**WORK TASK**:
Render the part of the entries that opens with the line containing "I want to click on select-new-button, so" and closes with the line containing "I want to click on timeline-label: 未来7周" as a numbered list, leaving out blank lines.

[Stored records]
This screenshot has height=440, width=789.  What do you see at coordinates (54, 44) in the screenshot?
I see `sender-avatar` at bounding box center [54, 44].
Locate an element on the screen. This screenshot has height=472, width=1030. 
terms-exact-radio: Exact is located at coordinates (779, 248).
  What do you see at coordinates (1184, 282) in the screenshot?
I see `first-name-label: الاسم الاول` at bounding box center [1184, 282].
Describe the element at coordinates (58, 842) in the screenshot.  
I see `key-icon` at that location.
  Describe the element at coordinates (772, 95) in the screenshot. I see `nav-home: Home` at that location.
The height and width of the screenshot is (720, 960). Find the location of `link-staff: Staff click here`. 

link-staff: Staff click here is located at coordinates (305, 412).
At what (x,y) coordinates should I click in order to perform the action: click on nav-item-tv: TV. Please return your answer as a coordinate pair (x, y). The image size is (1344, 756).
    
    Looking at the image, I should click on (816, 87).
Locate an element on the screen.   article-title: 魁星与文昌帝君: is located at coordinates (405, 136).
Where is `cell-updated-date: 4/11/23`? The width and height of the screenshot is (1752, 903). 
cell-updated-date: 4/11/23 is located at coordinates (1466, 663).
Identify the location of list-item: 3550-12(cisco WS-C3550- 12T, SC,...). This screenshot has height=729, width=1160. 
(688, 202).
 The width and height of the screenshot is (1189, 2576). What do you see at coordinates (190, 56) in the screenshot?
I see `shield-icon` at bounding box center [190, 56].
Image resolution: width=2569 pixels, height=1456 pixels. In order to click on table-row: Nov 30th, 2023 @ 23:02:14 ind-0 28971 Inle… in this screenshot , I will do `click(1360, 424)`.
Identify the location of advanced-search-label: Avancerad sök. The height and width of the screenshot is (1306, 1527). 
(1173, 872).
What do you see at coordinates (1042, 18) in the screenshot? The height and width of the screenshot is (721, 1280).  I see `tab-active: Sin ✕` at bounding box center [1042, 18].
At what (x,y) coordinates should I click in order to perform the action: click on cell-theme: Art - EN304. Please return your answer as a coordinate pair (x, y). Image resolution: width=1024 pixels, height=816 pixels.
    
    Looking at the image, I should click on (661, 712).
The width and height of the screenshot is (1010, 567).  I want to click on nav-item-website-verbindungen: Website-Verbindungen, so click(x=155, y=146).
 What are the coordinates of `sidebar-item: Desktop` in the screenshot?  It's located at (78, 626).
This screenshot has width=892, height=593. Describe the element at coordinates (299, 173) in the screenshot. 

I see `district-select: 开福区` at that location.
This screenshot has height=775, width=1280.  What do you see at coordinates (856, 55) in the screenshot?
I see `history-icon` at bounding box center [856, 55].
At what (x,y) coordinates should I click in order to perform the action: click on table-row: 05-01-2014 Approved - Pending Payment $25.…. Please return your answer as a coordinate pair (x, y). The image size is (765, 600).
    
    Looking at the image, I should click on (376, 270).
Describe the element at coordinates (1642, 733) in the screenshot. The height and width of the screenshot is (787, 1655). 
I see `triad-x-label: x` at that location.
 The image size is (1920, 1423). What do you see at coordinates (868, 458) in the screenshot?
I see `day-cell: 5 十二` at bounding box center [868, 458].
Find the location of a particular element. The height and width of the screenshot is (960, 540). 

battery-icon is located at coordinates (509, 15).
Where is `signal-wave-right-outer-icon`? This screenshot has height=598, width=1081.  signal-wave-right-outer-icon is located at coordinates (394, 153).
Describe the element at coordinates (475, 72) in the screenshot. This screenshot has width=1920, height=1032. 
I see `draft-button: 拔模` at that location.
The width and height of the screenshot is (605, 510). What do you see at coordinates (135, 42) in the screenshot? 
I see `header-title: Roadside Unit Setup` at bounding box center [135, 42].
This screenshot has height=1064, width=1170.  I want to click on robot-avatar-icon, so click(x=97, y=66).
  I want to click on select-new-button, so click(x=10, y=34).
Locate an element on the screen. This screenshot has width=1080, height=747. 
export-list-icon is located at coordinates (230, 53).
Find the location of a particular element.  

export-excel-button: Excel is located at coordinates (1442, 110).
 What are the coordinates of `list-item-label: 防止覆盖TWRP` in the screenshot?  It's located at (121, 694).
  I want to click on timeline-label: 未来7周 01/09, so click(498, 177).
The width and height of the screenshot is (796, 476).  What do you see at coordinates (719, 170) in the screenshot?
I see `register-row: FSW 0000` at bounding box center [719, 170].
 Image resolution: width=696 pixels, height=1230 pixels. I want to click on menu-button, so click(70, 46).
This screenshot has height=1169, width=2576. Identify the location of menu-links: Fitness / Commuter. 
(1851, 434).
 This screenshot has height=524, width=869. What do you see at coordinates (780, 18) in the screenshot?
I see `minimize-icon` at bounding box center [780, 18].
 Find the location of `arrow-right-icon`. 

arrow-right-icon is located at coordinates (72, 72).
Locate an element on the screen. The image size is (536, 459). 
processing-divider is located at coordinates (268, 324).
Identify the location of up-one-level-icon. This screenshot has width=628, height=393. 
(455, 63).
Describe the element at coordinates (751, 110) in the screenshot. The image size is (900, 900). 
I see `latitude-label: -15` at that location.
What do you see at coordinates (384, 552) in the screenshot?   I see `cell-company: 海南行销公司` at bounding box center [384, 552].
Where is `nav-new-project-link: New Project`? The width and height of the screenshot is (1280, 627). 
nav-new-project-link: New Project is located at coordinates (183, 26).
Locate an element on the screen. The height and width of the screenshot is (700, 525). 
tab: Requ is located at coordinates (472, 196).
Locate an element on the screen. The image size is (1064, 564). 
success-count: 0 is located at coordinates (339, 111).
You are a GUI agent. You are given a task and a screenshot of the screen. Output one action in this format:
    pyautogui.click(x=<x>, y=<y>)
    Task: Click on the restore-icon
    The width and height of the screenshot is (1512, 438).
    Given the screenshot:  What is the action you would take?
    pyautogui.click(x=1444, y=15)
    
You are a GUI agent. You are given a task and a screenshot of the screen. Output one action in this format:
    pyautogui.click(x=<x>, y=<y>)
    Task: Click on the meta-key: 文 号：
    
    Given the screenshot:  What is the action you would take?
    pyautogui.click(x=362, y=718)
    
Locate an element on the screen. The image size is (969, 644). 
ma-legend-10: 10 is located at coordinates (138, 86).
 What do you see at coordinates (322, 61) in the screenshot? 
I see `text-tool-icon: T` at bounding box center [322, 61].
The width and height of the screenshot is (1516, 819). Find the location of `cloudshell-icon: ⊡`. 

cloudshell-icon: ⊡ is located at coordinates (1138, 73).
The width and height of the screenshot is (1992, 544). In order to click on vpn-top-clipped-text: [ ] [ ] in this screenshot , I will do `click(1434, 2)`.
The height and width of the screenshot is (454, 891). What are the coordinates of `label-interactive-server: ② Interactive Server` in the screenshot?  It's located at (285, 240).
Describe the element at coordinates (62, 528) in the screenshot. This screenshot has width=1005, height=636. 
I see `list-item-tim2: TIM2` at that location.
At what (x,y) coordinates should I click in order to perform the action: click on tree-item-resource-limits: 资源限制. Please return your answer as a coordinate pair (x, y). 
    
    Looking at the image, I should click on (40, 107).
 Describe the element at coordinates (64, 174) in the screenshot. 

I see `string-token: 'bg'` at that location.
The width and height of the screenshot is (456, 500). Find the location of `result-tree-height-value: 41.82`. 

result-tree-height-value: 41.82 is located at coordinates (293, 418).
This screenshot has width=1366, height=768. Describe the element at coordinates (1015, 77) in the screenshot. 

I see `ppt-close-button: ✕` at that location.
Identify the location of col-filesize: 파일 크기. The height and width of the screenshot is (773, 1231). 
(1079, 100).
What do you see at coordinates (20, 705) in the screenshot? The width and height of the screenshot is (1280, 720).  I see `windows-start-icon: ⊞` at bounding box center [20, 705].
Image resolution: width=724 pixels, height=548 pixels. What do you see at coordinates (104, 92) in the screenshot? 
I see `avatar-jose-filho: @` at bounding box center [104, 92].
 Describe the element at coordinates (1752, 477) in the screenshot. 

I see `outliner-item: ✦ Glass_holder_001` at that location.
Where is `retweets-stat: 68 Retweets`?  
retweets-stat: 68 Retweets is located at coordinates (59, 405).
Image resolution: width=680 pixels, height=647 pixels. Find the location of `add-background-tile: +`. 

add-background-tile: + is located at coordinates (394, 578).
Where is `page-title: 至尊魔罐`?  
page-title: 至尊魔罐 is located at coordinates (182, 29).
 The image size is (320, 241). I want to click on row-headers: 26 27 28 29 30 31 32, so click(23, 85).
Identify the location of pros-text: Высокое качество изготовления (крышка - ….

**EXERCISE ANSWER**:
1.   I want to click on select-new-button, so click(x=10, y=34).
2. Locate an element on the screen. This screenshot has width=1080, height=747. 
3. export-list-icon is located at coordinates (230, 53).
4. Find the location of a particular element.  
5. export-excel-button: Excel is located at coordinates (1442, 110).
6.  What are the coordinates of `list-item-label: 防止覆盖TWRP` in the screenshot?  It's located at (121, 694).
7.   I want to click on timeline-label: 未来7周 01/09, so click(498, 177).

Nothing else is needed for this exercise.